Alcohol and sports are not a good mix
Do sports and drinking go together? How does alcohol impact performance, recovery and healing from injury? Why do some people think of sports as an opportunity to do some heavy drinking? The answers to these and other questions can be found in “Alcohol and Physical Activity,” the latest publication in the Éduc’alcool Alcohol and Health series, which examines the issue from a psychological, cultural and economic perspective.
“There is often a link between sports and alcohol. Many teams are sponsored by alcoholic beverages, and the excessive drinking associated with sports events even has its own vocabulary, such as the ‘19th hole’ in golf, or the ‘third half-time’ in football. Many studies also show that people who play sports drink a great deal of alcohol, and are more likely to drink excessively than those who don’t, so it seemed important to examine the issue,” said Éduc’alcool Director General, Hubert Sacy.
A little context
From a psychological perspective, some people are thrill-seekers, and are therefore more likely than others to be attracted by new and extreme experiences. Paradoxical as it may seem, the same thing that motivates someone to participate in ultra-marathons could also be responsible for that person’s tendency to drink abusively.
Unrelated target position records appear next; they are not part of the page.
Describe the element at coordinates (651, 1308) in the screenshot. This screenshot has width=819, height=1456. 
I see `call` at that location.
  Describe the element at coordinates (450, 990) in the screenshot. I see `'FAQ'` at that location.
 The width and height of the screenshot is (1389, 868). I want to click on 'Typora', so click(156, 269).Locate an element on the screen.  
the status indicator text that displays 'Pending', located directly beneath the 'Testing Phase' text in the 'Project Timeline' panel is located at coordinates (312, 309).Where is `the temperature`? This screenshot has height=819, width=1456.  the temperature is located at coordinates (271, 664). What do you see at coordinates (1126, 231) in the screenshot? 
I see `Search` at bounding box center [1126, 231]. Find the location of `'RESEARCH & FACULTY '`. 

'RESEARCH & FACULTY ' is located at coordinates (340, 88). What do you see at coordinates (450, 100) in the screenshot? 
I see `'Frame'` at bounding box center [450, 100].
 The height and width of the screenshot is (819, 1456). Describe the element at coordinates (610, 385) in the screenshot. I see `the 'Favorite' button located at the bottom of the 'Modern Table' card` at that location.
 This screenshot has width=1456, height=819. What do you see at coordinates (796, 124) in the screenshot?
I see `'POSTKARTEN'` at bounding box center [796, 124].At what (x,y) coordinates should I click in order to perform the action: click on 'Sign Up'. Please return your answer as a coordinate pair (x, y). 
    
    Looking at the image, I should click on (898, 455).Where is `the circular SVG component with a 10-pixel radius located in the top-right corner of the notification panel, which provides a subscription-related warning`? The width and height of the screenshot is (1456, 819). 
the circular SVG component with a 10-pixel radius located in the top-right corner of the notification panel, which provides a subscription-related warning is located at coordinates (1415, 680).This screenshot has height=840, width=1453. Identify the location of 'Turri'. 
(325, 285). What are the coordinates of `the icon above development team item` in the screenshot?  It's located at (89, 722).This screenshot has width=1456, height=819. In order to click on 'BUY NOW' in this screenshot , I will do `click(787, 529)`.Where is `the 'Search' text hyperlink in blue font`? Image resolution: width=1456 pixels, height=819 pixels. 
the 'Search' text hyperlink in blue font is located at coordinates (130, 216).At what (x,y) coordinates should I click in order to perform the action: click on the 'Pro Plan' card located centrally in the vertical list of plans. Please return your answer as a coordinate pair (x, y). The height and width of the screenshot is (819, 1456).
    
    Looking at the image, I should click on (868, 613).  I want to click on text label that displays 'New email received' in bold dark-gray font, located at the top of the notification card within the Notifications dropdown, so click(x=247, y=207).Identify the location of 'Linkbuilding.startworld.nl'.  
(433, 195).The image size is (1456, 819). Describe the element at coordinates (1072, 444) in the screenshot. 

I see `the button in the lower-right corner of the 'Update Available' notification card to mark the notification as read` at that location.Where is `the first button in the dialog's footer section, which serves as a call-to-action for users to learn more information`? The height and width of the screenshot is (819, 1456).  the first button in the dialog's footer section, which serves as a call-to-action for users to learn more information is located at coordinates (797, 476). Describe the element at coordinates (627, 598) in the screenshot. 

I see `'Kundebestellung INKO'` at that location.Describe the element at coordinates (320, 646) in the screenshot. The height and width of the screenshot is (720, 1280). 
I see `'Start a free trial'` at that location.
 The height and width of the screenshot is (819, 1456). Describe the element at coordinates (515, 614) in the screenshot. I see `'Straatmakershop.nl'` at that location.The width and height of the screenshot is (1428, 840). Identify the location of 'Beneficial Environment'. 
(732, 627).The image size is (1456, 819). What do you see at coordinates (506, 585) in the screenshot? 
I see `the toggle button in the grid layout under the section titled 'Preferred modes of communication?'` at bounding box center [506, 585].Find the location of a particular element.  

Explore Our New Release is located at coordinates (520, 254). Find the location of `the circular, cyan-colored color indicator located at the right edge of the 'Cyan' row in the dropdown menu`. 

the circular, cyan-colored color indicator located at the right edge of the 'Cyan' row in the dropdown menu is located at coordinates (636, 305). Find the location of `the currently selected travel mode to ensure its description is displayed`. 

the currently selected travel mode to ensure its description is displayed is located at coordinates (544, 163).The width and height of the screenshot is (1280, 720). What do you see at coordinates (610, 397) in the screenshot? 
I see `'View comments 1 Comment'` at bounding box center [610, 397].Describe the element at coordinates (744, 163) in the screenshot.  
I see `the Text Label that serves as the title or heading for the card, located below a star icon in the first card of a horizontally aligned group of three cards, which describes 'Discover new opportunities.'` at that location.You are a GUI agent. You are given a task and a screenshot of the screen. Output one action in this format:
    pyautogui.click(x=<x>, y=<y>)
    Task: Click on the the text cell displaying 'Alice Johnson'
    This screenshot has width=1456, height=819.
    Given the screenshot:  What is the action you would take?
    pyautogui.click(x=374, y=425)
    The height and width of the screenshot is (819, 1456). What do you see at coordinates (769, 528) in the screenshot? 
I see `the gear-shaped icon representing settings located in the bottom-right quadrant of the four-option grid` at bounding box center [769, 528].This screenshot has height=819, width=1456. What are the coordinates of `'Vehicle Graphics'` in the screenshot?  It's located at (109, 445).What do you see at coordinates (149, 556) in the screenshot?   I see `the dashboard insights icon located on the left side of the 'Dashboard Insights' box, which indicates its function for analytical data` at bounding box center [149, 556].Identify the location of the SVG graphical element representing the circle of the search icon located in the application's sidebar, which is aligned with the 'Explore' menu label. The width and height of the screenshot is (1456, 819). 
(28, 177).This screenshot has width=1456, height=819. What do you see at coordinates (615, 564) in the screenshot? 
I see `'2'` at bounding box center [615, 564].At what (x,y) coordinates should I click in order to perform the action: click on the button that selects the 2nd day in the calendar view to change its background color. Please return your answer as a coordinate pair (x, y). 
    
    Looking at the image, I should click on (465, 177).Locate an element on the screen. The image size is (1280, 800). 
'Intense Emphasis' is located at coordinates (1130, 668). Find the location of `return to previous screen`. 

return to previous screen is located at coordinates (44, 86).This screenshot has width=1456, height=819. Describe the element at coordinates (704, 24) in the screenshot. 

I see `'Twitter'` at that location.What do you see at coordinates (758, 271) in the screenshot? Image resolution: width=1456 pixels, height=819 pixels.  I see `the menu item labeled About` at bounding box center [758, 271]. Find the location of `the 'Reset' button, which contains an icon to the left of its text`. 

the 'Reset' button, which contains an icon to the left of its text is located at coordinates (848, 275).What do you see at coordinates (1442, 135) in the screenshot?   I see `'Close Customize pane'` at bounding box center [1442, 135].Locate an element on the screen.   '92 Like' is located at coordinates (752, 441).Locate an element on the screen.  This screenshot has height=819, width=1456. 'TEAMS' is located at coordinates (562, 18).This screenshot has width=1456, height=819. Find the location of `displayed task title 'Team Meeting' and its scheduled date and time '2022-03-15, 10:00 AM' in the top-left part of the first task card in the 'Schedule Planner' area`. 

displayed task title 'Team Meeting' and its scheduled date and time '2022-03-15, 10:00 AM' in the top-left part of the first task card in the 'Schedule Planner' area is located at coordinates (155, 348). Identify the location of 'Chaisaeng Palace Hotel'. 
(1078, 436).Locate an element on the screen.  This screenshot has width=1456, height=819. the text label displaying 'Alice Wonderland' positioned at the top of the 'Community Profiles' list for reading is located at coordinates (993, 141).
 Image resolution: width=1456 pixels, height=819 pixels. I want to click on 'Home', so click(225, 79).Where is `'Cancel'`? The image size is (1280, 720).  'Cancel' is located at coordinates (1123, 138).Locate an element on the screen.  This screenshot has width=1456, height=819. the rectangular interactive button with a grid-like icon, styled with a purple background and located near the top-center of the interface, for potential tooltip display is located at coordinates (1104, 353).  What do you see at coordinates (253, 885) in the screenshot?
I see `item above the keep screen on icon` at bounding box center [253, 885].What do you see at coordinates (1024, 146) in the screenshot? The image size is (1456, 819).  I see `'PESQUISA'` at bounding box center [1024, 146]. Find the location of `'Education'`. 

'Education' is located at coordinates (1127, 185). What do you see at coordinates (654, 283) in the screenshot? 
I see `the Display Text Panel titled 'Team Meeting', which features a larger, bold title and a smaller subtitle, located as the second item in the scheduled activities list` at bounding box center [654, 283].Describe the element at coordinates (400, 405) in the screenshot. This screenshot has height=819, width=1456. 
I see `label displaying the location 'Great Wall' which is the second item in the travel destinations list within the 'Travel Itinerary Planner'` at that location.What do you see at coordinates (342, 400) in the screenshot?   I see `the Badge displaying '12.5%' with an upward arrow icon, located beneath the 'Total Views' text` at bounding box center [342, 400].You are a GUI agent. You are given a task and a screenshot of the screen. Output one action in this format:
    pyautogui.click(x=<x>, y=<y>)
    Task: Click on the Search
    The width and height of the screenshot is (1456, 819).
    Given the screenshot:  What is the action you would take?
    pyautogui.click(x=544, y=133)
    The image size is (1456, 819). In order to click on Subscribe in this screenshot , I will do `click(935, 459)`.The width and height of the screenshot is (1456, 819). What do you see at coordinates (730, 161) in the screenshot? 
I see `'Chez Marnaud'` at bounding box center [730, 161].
Culturally speaking, under the pretence of promoting team spirit and togetherness, we often encourage displays of power and prowess that value masculine behaviours associated with excessive drinking.
Furthermore, there is a long tradition associating sports with alcohol. Sports championships, from the Stanley Cup to the Tour de France to Formula 1 are invariably celebrated by popping a champagne cork or uncapping a beer. And the fans in the stands do likewise.
Before and during activity
People who engage in physical activity under the influence of alcohol have less endurance and are more likely to injure themselves.
Drinking before or during a sports activity also has an impact on performance, because of alcohol’s effect on the body’s thermoregulation processes. The impact is particularly detrimental when the temperature is high, since drinking alcohol tends to dehydrate you.
And when it comes to motor sports, not only does drinking increase the risk of accidents, in some cases it is simply illegal.
Many people have a drink after playing sports or participating in an event. But alcohol also affects recovery, which is as important as training when it comes to athletic performance.
Also, athletes who want optimal recovery have two other important reasons for drinking moderately: to ensure quality sleep and avoid a hangover.
Éduc’alcool therefore has the following recommendations for people who enjoy physical activity and want to have a drink:
- Don’t drink alcohol before or during athletic activity.
- Start with water or a hydrating drink right after the activity, and eat a meal rich in carbohydrates and protein.
- Don’t exceed the low-risk drinking guidelines: no more than two drinks for women and no more than three for men.
Because for the physically active, as for everyone, moderation is always in good taste.